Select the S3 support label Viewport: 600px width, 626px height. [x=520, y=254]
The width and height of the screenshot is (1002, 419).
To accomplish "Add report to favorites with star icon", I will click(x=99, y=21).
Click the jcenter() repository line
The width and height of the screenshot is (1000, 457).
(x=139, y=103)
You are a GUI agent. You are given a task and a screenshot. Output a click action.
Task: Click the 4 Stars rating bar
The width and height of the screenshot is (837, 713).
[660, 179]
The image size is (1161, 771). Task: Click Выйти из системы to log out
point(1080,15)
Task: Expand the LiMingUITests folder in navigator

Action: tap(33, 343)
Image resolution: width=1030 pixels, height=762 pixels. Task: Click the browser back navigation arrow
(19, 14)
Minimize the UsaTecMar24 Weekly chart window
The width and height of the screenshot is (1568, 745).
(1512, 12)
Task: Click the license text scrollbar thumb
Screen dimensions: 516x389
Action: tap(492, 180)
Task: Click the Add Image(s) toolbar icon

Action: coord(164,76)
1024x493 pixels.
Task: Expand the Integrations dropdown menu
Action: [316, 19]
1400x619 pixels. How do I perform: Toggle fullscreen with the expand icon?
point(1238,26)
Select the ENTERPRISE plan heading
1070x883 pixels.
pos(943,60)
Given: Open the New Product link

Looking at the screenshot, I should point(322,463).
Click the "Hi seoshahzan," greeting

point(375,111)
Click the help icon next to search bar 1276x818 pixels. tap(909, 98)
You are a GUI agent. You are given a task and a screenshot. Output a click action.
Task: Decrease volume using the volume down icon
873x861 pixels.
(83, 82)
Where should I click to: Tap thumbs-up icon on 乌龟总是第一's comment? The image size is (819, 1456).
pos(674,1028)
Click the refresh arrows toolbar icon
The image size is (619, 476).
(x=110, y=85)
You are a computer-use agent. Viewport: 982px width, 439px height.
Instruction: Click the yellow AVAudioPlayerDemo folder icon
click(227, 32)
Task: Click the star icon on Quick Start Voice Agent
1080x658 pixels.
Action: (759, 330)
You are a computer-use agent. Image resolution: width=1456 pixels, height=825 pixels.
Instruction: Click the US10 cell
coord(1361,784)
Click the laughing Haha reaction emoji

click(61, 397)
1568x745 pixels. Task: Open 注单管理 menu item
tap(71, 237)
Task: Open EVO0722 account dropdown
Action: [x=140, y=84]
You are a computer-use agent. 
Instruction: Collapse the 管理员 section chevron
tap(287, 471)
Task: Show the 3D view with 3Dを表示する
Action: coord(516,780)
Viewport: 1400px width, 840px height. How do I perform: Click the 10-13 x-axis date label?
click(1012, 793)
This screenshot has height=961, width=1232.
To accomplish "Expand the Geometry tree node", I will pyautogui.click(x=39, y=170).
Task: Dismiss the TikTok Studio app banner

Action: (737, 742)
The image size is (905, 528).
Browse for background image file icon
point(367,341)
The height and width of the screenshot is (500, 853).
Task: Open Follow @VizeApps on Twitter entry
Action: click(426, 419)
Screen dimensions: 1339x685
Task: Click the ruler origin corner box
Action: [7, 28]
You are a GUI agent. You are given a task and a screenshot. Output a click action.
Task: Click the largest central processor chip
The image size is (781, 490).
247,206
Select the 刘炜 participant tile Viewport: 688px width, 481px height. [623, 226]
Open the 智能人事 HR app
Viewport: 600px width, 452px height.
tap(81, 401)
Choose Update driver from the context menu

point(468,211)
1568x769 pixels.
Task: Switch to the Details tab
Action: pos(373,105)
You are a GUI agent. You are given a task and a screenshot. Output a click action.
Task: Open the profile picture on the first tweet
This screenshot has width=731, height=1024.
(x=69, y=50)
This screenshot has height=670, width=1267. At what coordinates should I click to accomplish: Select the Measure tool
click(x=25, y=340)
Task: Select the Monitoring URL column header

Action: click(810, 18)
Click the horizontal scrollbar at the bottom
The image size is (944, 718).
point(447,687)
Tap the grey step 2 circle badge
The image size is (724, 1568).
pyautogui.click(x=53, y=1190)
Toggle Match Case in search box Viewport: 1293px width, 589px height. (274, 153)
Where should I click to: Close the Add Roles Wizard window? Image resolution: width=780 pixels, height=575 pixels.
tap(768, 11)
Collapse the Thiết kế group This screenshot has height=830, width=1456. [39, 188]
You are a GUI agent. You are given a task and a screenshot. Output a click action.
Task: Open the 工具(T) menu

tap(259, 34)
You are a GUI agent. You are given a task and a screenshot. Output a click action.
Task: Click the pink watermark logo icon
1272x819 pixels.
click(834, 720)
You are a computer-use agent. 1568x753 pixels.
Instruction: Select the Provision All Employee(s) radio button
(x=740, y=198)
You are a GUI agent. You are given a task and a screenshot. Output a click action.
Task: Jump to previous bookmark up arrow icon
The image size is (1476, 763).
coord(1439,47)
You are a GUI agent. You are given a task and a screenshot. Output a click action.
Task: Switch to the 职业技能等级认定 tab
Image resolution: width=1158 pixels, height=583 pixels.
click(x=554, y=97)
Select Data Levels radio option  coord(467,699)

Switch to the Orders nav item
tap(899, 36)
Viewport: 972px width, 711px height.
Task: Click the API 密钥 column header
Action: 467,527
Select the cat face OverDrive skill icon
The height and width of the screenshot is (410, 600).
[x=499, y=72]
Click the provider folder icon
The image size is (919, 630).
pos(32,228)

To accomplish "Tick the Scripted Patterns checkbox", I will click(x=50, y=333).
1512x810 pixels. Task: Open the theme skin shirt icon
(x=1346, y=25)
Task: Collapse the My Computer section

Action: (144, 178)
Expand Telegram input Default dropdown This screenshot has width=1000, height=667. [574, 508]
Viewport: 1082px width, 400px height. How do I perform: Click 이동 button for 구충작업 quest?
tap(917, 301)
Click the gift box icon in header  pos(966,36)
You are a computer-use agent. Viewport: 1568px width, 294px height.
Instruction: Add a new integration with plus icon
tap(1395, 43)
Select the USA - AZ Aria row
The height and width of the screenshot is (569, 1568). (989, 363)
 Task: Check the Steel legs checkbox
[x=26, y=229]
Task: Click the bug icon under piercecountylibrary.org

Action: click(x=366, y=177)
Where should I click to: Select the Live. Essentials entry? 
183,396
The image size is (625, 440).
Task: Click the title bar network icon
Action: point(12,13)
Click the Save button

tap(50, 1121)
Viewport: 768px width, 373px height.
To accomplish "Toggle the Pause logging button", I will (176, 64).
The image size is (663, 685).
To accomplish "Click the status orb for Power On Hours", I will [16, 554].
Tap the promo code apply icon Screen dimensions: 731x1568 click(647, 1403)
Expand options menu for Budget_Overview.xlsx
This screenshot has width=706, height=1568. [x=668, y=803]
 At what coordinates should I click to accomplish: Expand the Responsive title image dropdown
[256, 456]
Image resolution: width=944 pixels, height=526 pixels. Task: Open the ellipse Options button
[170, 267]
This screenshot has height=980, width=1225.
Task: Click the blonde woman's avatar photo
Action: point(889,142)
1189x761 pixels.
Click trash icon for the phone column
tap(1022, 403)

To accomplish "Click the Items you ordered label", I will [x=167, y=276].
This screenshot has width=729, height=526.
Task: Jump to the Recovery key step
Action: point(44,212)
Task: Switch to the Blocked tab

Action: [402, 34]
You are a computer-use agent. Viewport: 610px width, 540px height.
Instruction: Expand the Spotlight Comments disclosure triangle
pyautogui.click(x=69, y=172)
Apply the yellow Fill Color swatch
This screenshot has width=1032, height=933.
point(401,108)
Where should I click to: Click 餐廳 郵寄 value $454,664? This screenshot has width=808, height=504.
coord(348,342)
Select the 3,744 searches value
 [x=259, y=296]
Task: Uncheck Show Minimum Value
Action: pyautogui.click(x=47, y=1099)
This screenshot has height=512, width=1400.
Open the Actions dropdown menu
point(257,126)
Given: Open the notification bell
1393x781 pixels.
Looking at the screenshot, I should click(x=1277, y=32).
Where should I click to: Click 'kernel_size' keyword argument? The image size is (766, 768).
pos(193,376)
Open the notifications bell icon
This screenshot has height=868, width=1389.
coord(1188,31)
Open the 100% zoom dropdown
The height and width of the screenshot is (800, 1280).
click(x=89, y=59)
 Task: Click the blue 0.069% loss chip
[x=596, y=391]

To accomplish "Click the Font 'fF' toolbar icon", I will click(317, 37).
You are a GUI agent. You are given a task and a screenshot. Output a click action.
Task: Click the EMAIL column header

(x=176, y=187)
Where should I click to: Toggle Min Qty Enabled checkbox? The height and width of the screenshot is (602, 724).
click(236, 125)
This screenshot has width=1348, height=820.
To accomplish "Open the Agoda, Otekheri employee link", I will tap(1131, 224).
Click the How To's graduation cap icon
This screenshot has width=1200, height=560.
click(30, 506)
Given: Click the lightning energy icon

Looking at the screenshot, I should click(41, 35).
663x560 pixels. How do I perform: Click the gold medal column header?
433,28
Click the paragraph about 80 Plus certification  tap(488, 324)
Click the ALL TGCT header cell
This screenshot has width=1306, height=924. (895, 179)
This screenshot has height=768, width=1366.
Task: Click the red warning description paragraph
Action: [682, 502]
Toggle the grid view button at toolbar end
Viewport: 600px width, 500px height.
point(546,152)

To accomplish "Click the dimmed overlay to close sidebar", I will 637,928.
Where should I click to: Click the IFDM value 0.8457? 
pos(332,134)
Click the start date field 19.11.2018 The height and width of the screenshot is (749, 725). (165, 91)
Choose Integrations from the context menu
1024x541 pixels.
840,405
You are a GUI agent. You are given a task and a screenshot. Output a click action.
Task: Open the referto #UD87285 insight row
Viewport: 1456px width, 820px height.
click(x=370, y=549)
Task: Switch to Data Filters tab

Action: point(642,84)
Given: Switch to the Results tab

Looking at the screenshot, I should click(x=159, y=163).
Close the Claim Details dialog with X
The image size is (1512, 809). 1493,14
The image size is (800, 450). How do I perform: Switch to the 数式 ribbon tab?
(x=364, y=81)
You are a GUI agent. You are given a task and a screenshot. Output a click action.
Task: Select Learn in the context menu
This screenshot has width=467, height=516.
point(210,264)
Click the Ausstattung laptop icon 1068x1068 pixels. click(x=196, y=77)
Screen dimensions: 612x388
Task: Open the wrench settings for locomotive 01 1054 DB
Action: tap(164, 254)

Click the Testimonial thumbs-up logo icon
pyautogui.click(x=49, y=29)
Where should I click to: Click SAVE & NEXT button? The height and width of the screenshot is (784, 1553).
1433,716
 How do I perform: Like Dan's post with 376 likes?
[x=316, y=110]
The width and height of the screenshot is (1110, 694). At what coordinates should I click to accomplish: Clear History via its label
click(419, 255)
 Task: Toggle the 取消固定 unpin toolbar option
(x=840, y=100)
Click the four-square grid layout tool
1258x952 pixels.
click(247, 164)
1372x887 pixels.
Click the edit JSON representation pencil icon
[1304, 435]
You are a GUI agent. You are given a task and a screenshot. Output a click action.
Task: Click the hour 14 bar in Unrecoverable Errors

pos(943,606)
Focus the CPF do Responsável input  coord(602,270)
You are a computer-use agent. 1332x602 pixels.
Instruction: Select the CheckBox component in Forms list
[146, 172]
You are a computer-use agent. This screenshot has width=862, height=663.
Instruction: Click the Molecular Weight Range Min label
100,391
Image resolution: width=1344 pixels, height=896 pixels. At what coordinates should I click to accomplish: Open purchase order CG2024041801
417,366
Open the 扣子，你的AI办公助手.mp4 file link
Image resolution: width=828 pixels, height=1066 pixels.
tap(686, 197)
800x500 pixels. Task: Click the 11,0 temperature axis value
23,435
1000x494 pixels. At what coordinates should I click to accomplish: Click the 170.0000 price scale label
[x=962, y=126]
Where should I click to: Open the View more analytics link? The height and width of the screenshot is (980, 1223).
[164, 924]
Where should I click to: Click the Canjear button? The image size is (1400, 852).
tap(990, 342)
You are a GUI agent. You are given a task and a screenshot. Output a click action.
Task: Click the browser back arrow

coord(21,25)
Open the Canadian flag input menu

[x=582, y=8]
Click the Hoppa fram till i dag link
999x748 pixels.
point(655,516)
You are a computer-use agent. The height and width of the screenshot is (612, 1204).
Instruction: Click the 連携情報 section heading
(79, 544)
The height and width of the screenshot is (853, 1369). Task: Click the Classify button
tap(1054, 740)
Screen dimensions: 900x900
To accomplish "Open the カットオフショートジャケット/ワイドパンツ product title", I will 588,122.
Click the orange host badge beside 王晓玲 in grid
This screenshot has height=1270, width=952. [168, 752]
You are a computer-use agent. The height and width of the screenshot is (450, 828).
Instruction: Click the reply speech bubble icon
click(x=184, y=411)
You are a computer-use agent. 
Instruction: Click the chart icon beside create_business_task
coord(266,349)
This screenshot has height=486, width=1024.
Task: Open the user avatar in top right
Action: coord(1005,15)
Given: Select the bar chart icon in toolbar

========

## YOUR GOAL
In the entries above, the lines between the one holding "Viewport: 1082px width, 400px" and the one holding "You are a computer-use agent. Viewport: 1568px", inclusive, are to be printed exactly as written, and those alone.

## YOUR SOLUTION
Viewport: 1082px width, 400px height. How do I perform: Click 이동 button for 구충작업 quest?
tap(917, 301)
Click the gift box icon in header  pos(966,36)
You are a computer-use agent. Viewport: 1568px width, 294px height.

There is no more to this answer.